• Text block:
════

# MFT Length stop



## Steve Maskery (6 May 2019)

There are occasions when I want to cut of multiple lengths of board on my MFT. I have a couple of ways of making this easy and accurate, and this is my latest.

It is an adjustable length stop which fits into two holes of my MFT, and consists of a pegged base over which slides an adjustable foot.







The holes of an MFT are on 96mm centres. If it seems like a strange distance, it is because it is compatible with the 32mm system. So the two peg holes have to be drilled exactly 96mm apart. To do this I cut a spacer exactly 96mm long, put the workpiece up against a stop to drill the first hole, then inserted the spacer to drill the second hole, ensuring that they are exactly the correct distance apart.











Then, over on the Router table, I routed a v-groove across the top of the base and along the centre of the top.
















Still on the router table, I used the Dropping On method to rout a pair of 1/4” grooves along the sliding top, taking just a few mm at a time, each cut being braced against the RH stop before being lowered onto the the cutter and pushed forward up to the end stop.


----------



## Steve Maskery (6 May 2019)

A square key set diamond-wise aligns the two parts, and this is probably the hardest part to do. If it is too fat the two halves will wobble, and if it is too loose the two parts will wrack. It needs to be a Goldilocks fit, not too small, not too big, just right, and then the two parts will slide sweetly. I remove the arris of the key so that the two parts ride on the face of the key, not the corners.






With the two parts aligned I marked through the slots onto the base, to show me where the Bristol levers need to go. I have a special pencil to do this, it is thinned down so that it just fits in a 1/4” groove.






However, the holes for the Bristol levers have to be drilled from the underside, so the easiest way to transfer the positions is to drill a tiny hole, just 1.5mm, through from the top. This shows exactly where to drill.






With the base turned over, I drill a 10mm cavity for the nut (because an M6 nut requires a 10mm spanner), then drill right through at 6.5mm. I staggered the holes so that the two Bristol levers do not foul each other.

════

• The task: Copy the MFT length stop thread above in full, word for word.

• Recorded data:
════

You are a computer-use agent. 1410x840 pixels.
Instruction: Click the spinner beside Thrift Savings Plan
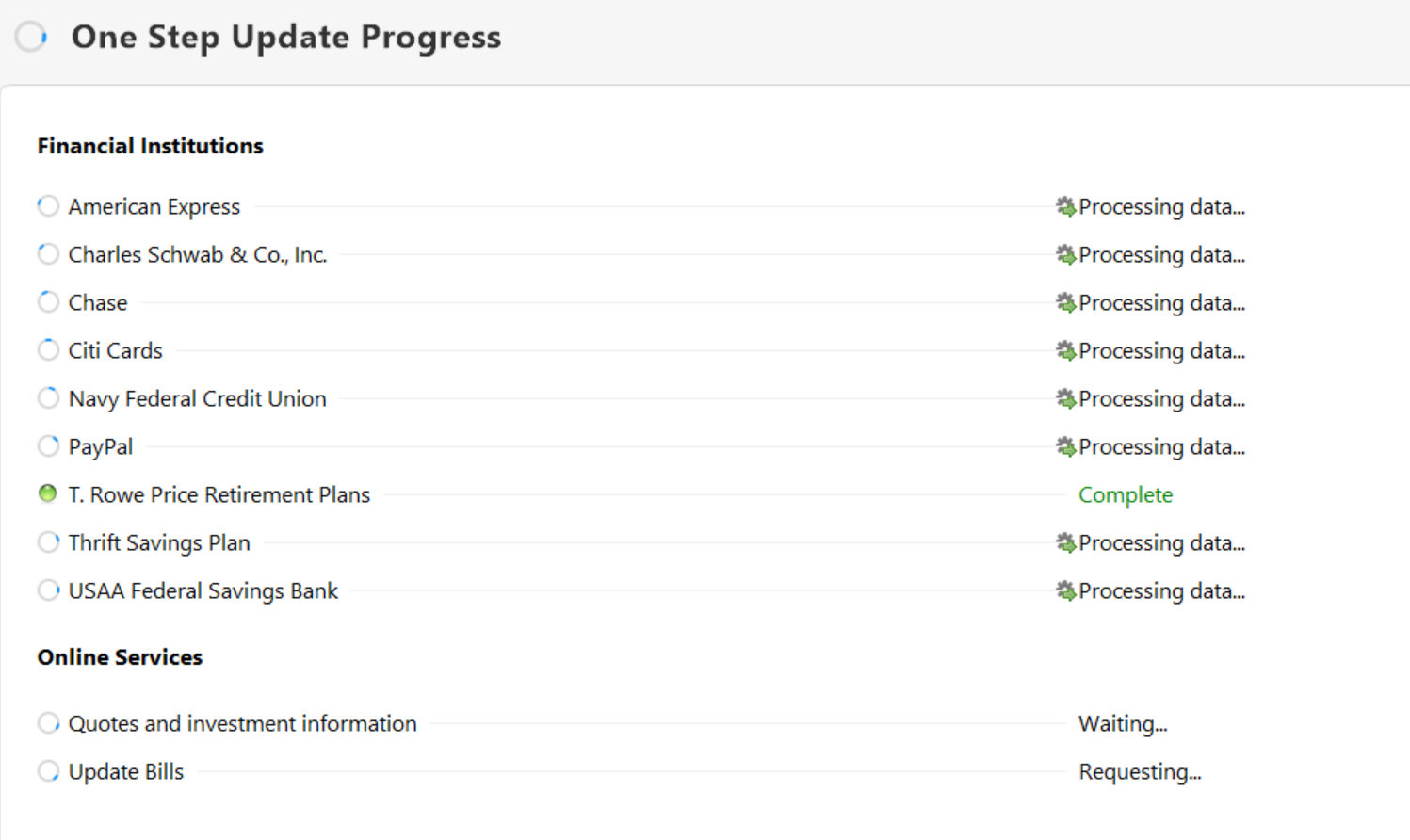(48, 542)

════

• Solution for this exercise:
# MFT Length stop



## Steve Maskery (6 May 2019)

There are occasions when I want to cut of multiple lengths of board on my MFT. I have a couple of ways of making this easy and accurate, and this is my latest.

It is an adjustable length stop which fits into two holes of my MFT, and consists of a pegged base over which slides an adjustable foot.







The holes of an MFT are on 96mm centres. If it seems like a strange distance, it is because it is compatible with the 32mm system. So the two peg holes have to be drilled exactly 96mm apart. To do this I cut a spacer exactly 96mm long, put the workpiece up against a stop to drill the first hole, then inserted the spacer to drill the second hole, ensuring that they are exactly the correct distance apart.











Then, over on the Router table, I routed a v-groove across the top of the base and along the centre of the top.
















Still on the router table, I used the Dropping On method to rout a pair of 1/4” grooves along the sliding top, taking just a few mm at a time, each cut being braced against the RH stop before being lowered onto the the cutter and pushed forward up to the end stop.


----------



## Steve Maskery (6 May 2019)

A square key set diamond-wise aligns the two parts, and this is probably the hardest part to do. If it is too fat the two halves will wobble, and if it is too loose the two parts will wrack. It needs to be a Goldilocks fit, not too small, not too big, just right, and then the two parts will slide sweetly. I remove the arris of the key so that the two parts ride on the face of the key, not the corners.






With the two parts aligned I marked through the slots onto the base, to show me where the Bristol levers need to go. I have a special pencil to do this, it is thinned down so that it just fits in a 1/4” groove.






However, the holes for the Bristol levers have to be drilled from the underside, so the easiest way to transfer the positions is to drill a tiny hole, just 1.5mm, through from the top. This shows exactly where to drill.






With the base turned over, I drill a 10mm cavity for the nut (because an M6 nut requires a 10mm spanner), then drill right through at 6.5mm. I staggered the holes so that the two Bristol levers do not foul each other.